Agricultural Research Service

Title: Volatile Organic Compounds Produced by Bacteria from the Poultry Processing Environment

item Arnold, Judy
item Edwards, Judson - Vince

Submitted to: American Chemical Society Abstracts
Publication Type: Abstract Only
Publication Acceptance Date: 12/7/2007
Publication Date: 4/7/2008
Citation: Arnold, J.W., Edwards, J.V. 2008. Volatile Organic Compounds Produced by Bacteria from the Poultry Processing Environment. American Chemical Society Abstracts. AGFD 88.

Interpretive Summary:

Technical Abstract: In recent years the characterization of volatile organic compounds (VOCs) emitted from food-borne bacteria has prompted studies on the development of approaches to utilize the profile of volatiles emitted as a way of detecting contamination.

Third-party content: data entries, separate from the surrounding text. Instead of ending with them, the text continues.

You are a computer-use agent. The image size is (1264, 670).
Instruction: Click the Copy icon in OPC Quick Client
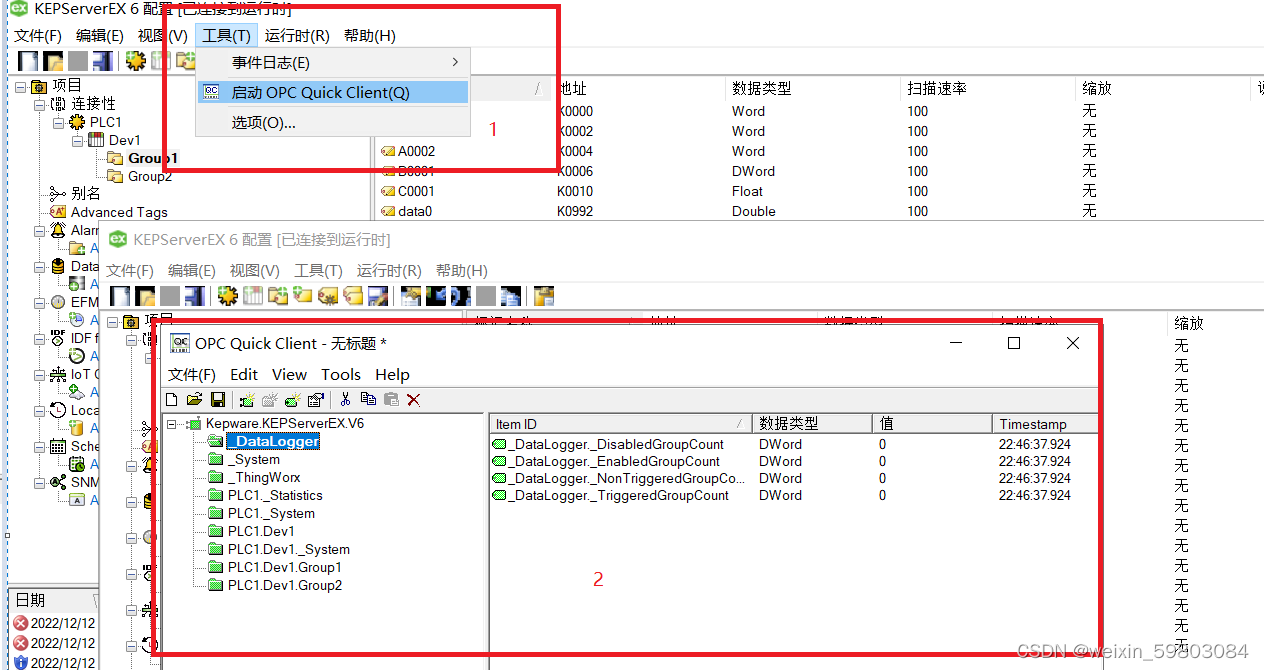[369, 398]
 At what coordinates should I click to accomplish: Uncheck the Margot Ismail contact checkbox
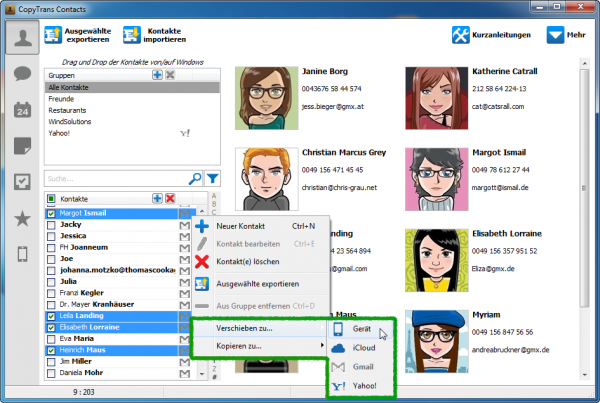[51, 214]
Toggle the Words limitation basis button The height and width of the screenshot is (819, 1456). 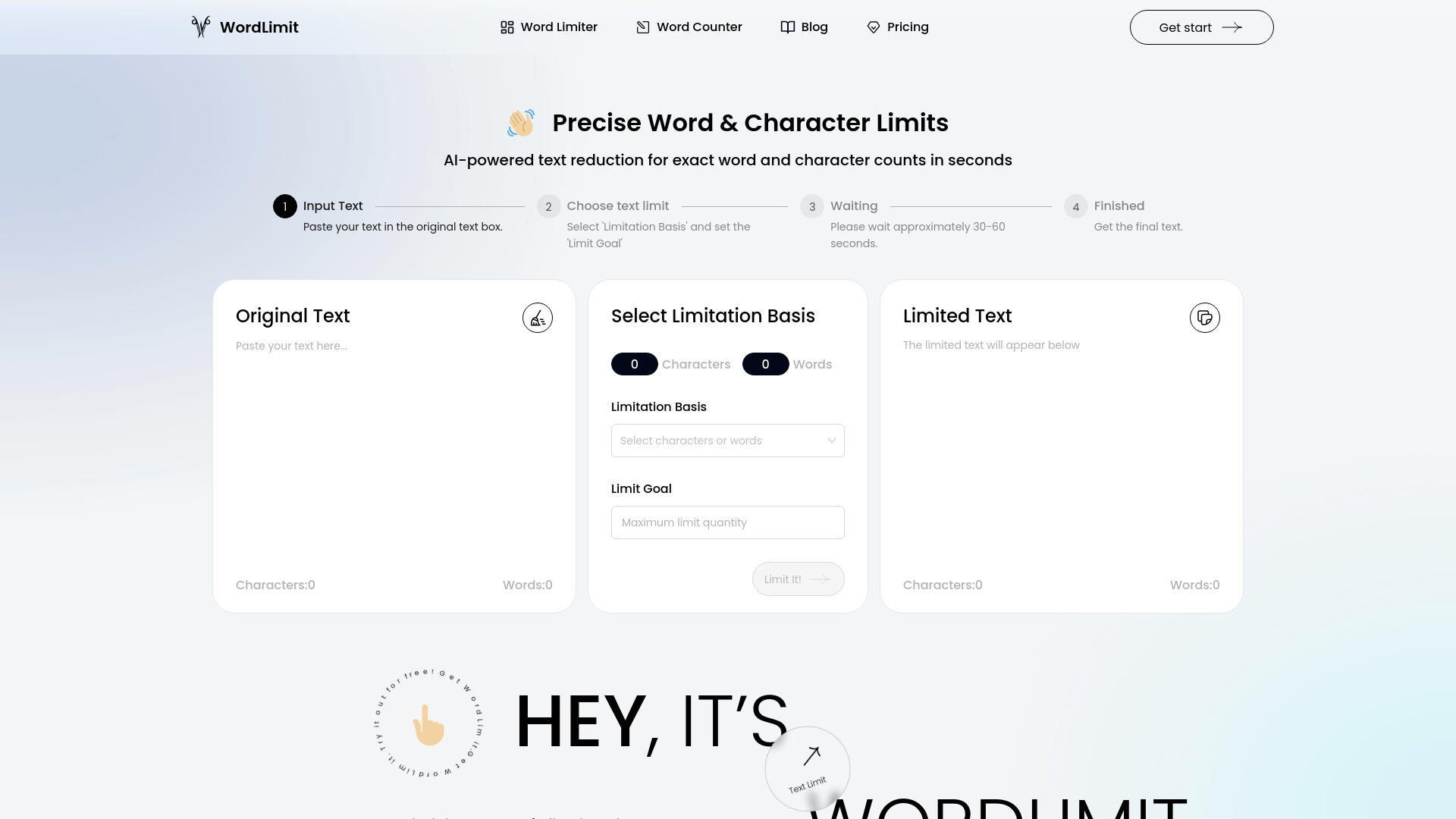(x=765, y=363)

We have examined VOCs from poultry with this in mind. Patterns of volatile organic compounds in various subgroups of bacterial species were evaluated using sensitive solid phase microextraction (SPME), gas chromatography-mass spectroscopy technology. A comparison of the concentrations and percentages of classes of volatile organic compounds was made. For each species studied the data provided estimates of the amount and percentage of each VOC. Data analysis of 76 different VOCs from gram-positive and gram-negative bacteria under varying conditions of time, temperature, and processing showed a prevalence of long chain alcohols for gram-negative bacteria and methylketones for gram-positive bacteria. Patterns and exceptions of other classes of compounds were specific to bacterial type and in some cases varied based on the conditions. Ethanol and 3-methyl-butanol were found in high percentage in all gram-negative bacteria suggesting they may be useful as potential markers for detection of contaminated poultry products.